BRANO ESTRATTO

N. 21 - Settembre 2009 (LII)

Ammodernare senza tradire
Il Modernismo e la Chiesa Cattolica

di Lawrence M.F. Sudbury

 

Dopo quasi due secoli di relativa calma, la teologia di fine ‘800 – inizio ‘900 fu sconvolta da una grande ondata di rinnovamento che, pur nelle sue composite manifestazioni, passò alla storia con il nome collettivo di “Modernismo”.

A dire il vero, tale termine fu coniato a posteriori e in senso dispregiativo da uno dei maggiori nemici della corrente, quel papa Pio X che, nel 1907, nell’enciclica Pascendi Dominici Gregis, volle con esso indicare ed accomunare, non senza un certo sarcasmo, tutti quei sistemi di pensiero volti a “modernizzare” i dettami di una Chiesa che, secondo lui, dovevano invece essere eterni ed intoccabili, mentre gran parte dei “modernisti” non si videro mai neppure come un gruppo unitario.

Le radici del movimento erano da ricercare tanto nel passato che nel presente del sistema culturale europeo-occidentale.

VOCI FORNITE
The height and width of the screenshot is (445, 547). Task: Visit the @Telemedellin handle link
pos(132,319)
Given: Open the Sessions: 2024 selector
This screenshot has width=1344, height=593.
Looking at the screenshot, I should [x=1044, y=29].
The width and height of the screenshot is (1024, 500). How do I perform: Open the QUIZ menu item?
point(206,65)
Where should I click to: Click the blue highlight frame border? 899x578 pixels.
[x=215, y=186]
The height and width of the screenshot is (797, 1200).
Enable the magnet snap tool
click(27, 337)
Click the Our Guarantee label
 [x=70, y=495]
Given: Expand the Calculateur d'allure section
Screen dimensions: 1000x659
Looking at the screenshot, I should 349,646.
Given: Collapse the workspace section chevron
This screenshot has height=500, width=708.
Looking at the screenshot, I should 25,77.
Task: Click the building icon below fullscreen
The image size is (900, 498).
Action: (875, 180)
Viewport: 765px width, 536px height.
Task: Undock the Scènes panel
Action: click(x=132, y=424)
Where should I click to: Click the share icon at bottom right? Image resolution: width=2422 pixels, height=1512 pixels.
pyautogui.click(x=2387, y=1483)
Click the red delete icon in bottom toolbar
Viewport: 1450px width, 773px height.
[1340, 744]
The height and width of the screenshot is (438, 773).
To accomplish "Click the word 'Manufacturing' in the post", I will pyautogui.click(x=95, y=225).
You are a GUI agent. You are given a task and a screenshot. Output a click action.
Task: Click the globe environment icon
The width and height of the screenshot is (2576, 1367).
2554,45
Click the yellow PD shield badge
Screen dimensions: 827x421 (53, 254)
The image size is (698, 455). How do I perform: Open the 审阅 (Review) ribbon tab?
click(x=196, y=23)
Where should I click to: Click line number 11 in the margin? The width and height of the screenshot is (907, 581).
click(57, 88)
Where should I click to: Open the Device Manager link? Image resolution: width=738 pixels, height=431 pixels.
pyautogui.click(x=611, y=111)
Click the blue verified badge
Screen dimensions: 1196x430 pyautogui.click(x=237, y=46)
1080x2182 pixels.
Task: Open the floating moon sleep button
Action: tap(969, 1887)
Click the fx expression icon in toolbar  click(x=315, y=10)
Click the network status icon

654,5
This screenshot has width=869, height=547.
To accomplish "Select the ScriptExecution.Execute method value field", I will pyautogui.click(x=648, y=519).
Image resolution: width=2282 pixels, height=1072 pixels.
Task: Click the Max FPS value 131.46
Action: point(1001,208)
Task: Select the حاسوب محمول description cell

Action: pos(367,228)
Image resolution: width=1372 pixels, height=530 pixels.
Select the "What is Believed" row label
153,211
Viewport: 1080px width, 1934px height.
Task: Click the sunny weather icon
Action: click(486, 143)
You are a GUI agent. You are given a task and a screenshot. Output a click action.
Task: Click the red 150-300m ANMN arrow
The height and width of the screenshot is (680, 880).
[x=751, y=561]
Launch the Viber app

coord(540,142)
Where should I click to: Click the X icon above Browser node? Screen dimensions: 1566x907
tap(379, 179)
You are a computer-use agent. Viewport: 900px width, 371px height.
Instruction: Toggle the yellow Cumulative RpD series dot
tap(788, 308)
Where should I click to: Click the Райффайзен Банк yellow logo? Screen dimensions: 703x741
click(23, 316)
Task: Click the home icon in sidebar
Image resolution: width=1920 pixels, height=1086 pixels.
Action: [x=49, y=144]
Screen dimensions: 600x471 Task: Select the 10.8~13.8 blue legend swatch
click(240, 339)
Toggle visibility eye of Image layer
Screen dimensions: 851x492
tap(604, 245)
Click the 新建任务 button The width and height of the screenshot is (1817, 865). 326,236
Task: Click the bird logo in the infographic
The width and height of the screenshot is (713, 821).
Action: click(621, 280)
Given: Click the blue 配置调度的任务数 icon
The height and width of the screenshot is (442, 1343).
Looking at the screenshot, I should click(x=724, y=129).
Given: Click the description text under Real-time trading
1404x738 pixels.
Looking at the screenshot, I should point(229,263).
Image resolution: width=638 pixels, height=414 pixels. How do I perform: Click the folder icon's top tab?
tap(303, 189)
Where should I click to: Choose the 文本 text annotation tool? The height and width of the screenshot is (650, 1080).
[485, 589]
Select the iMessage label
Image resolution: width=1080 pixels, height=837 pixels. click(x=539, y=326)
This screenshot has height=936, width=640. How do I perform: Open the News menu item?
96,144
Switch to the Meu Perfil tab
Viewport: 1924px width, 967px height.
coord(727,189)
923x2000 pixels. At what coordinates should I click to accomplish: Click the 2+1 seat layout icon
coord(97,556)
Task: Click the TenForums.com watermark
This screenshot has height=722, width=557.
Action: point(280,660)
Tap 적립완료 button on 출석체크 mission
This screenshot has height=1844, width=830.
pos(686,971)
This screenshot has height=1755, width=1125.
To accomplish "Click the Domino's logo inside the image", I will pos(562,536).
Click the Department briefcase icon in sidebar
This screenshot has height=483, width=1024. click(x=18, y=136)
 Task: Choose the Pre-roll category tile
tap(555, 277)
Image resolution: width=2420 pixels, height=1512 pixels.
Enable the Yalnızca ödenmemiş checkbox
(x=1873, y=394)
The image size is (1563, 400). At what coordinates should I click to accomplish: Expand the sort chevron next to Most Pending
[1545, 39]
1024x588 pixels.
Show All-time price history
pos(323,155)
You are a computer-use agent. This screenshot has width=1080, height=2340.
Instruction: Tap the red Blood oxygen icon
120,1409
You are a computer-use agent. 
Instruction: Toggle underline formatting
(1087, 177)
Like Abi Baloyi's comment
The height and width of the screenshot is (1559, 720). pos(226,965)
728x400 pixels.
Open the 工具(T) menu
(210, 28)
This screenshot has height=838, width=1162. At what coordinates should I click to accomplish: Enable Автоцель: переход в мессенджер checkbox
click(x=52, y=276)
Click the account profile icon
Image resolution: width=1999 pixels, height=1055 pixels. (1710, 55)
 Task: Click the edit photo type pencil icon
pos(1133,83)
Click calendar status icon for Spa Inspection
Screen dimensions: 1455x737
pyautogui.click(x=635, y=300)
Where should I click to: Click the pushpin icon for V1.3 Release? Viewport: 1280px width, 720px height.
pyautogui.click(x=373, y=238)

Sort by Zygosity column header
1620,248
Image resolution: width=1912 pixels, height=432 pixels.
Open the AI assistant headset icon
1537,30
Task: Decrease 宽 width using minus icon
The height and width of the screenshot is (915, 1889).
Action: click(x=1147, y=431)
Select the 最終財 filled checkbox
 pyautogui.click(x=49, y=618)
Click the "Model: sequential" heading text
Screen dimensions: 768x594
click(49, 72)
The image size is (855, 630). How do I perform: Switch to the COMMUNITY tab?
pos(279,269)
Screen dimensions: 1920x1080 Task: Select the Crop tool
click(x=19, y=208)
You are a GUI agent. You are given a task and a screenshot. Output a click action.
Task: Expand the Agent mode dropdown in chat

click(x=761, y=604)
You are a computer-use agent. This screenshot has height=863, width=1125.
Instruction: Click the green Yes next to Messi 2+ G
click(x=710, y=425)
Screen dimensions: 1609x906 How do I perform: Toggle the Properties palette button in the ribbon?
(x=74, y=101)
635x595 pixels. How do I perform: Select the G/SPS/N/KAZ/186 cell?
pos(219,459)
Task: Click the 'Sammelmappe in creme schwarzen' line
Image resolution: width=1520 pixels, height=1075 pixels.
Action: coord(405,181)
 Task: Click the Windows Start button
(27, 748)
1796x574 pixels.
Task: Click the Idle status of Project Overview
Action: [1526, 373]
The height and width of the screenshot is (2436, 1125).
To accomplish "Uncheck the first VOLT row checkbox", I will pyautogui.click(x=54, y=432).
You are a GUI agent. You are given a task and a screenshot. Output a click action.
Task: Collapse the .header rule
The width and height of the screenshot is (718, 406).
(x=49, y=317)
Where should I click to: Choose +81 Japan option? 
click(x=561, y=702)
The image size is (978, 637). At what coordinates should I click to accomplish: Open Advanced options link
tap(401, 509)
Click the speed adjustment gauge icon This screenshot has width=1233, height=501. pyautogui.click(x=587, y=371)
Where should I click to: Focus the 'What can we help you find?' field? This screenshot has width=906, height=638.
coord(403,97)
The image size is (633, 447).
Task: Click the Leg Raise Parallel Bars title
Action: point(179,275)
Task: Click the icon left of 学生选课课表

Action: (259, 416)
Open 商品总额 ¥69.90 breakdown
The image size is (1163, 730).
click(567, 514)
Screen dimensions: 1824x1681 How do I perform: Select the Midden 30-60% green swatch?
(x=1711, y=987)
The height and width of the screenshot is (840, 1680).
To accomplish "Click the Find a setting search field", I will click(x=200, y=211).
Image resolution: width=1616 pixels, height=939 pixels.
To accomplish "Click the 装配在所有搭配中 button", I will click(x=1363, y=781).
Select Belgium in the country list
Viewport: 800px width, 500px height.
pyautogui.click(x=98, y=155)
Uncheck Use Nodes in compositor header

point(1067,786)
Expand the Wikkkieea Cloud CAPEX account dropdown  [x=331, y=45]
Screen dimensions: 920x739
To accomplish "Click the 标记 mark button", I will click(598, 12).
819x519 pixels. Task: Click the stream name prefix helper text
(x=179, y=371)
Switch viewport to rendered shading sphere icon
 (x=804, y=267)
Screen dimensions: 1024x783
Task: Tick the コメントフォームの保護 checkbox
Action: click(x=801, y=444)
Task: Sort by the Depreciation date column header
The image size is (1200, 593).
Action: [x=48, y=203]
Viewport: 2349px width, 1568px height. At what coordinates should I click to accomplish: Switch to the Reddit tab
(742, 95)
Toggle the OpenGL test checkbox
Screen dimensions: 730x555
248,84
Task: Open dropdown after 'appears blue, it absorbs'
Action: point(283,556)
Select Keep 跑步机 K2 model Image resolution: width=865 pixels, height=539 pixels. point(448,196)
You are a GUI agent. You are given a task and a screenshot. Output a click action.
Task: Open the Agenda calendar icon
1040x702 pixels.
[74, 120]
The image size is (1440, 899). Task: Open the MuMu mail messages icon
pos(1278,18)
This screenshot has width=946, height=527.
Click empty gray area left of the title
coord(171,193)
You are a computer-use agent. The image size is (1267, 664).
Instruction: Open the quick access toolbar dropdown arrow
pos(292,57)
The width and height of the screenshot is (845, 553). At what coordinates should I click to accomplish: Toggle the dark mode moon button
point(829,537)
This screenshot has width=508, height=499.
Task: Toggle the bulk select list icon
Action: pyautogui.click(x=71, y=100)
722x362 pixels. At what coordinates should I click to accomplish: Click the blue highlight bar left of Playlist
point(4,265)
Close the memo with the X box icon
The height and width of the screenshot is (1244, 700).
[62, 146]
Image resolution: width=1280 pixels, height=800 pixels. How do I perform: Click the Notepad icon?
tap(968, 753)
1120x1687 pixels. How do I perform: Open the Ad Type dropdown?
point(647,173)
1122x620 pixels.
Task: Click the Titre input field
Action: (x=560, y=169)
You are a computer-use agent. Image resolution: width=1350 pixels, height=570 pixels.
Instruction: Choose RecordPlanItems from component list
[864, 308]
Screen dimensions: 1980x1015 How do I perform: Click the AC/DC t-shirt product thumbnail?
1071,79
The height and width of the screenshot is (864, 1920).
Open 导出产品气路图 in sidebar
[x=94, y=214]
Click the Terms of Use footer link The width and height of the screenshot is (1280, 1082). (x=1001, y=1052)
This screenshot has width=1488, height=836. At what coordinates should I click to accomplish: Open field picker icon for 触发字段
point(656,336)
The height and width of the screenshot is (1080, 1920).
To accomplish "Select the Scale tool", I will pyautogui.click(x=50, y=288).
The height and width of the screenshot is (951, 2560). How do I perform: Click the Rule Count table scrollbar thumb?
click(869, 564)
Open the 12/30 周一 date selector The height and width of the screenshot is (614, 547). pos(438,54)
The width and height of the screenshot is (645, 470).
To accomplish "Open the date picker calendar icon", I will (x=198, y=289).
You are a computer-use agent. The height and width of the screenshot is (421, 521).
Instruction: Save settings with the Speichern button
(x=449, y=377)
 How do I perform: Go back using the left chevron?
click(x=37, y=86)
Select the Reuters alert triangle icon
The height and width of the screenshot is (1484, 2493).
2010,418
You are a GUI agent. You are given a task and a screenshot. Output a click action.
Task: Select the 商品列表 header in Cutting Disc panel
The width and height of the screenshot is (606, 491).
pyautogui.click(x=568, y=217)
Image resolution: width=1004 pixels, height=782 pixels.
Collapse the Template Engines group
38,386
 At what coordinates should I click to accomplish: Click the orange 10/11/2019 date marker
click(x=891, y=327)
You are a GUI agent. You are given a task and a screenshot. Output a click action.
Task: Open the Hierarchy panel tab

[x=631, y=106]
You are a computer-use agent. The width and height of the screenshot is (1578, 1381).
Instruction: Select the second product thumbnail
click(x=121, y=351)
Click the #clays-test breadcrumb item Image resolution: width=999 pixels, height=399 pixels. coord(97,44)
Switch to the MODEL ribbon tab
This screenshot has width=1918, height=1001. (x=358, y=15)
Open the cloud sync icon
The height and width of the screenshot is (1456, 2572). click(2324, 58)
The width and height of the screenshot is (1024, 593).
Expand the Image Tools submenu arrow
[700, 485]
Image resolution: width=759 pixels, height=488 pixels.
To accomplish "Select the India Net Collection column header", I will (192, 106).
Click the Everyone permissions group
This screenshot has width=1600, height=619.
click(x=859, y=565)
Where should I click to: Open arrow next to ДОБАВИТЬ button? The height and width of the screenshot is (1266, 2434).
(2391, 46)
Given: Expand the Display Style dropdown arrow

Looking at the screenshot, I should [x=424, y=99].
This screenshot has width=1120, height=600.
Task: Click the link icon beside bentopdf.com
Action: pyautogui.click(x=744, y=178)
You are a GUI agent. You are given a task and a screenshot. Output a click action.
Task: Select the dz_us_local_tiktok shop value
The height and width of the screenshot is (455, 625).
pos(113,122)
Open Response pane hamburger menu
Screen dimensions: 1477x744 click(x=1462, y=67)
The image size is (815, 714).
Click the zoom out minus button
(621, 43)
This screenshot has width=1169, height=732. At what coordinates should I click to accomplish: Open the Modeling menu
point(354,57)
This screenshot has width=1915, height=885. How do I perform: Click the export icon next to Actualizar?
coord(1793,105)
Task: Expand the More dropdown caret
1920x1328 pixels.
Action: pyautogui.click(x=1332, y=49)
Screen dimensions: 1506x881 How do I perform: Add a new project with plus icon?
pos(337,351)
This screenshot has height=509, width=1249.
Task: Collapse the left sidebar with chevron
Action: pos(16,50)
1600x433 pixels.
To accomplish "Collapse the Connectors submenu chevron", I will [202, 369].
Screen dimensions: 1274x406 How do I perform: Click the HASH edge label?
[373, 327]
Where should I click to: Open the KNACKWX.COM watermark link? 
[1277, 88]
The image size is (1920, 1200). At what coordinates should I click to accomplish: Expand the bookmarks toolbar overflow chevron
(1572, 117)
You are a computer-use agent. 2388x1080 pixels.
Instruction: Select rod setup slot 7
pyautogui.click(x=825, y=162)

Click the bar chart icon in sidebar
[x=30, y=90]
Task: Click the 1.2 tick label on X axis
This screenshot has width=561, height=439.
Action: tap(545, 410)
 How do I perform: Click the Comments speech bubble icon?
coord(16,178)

OBIETTIVO DEL COMPITO
Le seguenti affermazioni concordano con il brano sul Modernismo? Per ciascuna rispondi sì o no, citando testualmente le parole del brano che lo stabiliscono.
1. Il termine "Modernismo" fu coniato dagli stessi modernisti.
2. L'enciclica Pascendi Dominici Gregis risale al 1907.
3. Gran parte dei modernisti si considerava un gruppo unitario.

RISPOSTA AL COMPITO
1. No: «tale termine fu coniato a posteriori e in senso dispregiativo da uno dei maggiori nemici della corrente».
2. Sì: «nel 1907, nell’enciclica Pascendi Dominici Gregis».
3. No: «gran parte dei “modernisti” non si videro mai neppure come un gruppo unitario».